Scan process completed.

Please download ATF-Cleaner to your desktop from this link
http://www.atribune.org/content/view/19/2/ We will need it later in safe mode

Download Ewido Security Suite then set it up this way Ewido Setup Instructions We will need this later in safe mode

Be sure to update Ewide.

Download killbox to your desktop from this link Killbox We will need it later in safe mode

Next, please reboot your computer in Safe Mode by doing the following :

Restart your computer

After hearing your computer beep once during startup, but before the Windows icon appears, tap the F8 key continually;

Instead of Windows loading as normal, a menu with options should appear;

Select the first option, to run Windows in Safe Mode, then press "Enter".

Choose your usual account.

Run Hijack This from safe mode, close all windows except ZHT, place a check to the left of the following items and press "fis checked":

R0 - HKCU\Software\Microsoft\Internet Explorer\Main,Start Page = http://go.microsoft.com/fwlink/?LinkId=56626&homepage=http://www.google.com/

R0 - HKLM\Software\Microsoft\Internet Explorer\Main,Start Page = http://go.microsoft.com/fwlink/?LinkId=56626&homepage=http://www.microsoft.com/isapi/redir.dll?prd={SUB_PRD}&clcid={SUB_CLSID}&pver={SUB_PVER}&ar=home

R0 - HKCU\Software\Microsoft\Internet Explorer\Main,Local Page = \blank.htm

O4 - HKLM\..\Run: [UpdReg] C:\WINDOWS\UpdReg.EXE

O4 - HKLM\..\Run: [.nvsvc] C:\WINDOWS\system\smss.exe /w

O6 - HKCU\Software\Policies\Microsoft\Internet Explorer\Control Panel present (delete unless you set this)

Exit Hijack This

Run Ewido from safe mode and let it delete all that it finds.

Run ATF-Cleaner from safe mode.Double-click ATF-Cleaner.exe to run the program.
Under Main choose: Select All
Click the Empty Selected button.

Run Killbox from ssafe mode. Double-click on Killbox.exe to run it.
Put a tick by Standard File Kill.
In the "Full Path of File to Delete" box, copy and paste each of the following lines one at a time.

C:\Documents and Settings\All Users\Documents\install.exe

C:\WINDOWS\system\smss.exe

C:\WINDOWS\system32\nvsvcd.exe

C:\WINDOWS\system32\spool\drivers\install.exe

Click on the button that has the red circle with the X in the middle after you enter each file.
It will ask for confimation to delete the file.
Click Yes.
Continue with that procedure until you have pasted all of these in the "Paste Full Path of File to Delete" box.

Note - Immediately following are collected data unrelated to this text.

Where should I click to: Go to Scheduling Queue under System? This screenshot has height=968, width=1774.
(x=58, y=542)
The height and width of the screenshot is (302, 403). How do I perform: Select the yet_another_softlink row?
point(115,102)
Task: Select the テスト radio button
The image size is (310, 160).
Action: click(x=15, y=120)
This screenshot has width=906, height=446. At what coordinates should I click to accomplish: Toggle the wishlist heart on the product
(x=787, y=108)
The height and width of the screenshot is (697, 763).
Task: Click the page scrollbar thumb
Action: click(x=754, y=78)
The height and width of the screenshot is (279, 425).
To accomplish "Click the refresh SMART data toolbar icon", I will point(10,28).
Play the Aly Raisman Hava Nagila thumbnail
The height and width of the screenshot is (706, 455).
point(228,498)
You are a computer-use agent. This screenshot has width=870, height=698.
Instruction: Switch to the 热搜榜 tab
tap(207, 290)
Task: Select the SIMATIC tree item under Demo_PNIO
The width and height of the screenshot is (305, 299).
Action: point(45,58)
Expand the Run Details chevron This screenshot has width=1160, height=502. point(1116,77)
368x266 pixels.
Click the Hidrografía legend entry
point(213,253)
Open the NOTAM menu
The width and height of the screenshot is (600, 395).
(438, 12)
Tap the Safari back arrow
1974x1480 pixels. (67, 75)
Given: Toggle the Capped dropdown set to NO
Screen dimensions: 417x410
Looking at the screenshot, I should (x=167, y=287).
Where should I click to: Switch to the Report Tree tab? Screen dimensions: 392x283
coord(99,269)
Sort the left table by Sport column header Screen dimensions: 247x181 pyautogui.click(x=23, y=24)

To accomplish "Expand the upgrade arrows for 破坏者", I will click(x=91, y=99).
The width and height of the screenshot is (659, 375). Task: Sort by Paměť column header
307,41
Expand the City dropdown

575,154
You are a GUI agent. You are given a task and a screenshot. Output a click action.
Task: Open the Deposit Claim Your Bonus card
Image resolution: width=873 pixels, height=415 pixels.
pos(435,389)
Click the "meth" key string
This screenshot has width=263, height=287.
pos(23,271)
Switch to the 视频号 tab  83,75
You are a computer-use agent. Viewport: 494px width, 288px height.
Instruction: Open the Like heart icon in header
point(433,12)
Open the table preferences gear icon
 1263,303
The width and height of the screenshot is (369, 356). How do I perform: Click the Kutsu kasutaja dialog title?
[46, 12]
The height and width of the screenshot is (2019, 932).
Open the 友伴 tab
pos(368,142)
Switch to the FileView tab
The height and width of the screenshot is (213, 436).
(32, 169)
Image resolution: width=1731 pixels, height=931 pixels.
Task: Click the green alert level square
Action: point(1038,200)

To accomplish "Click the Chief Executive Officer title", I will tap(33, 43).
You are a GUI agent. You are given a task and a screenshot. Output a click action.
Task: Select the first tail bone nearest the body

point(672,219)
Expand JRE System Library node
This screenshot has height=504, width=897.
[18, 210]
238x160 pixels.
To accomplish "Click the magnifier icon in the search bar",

Next, empty the restore folder. Go to start>control panel>system>system restore tab>check the box to the left of "turn off systen restore">apply (take a few minutes)>ok. Go back and un check the box>apply>ok.

Create a new restore point. To create a new restore point go Start>Run>type "msconfig" without the quotes>ok>Launch System Restore>Tick the circle beside "create a restore point">next>name it anything you wish>Create>home>restart the computer.

Post a new HT log and a new Kaspersky scan please.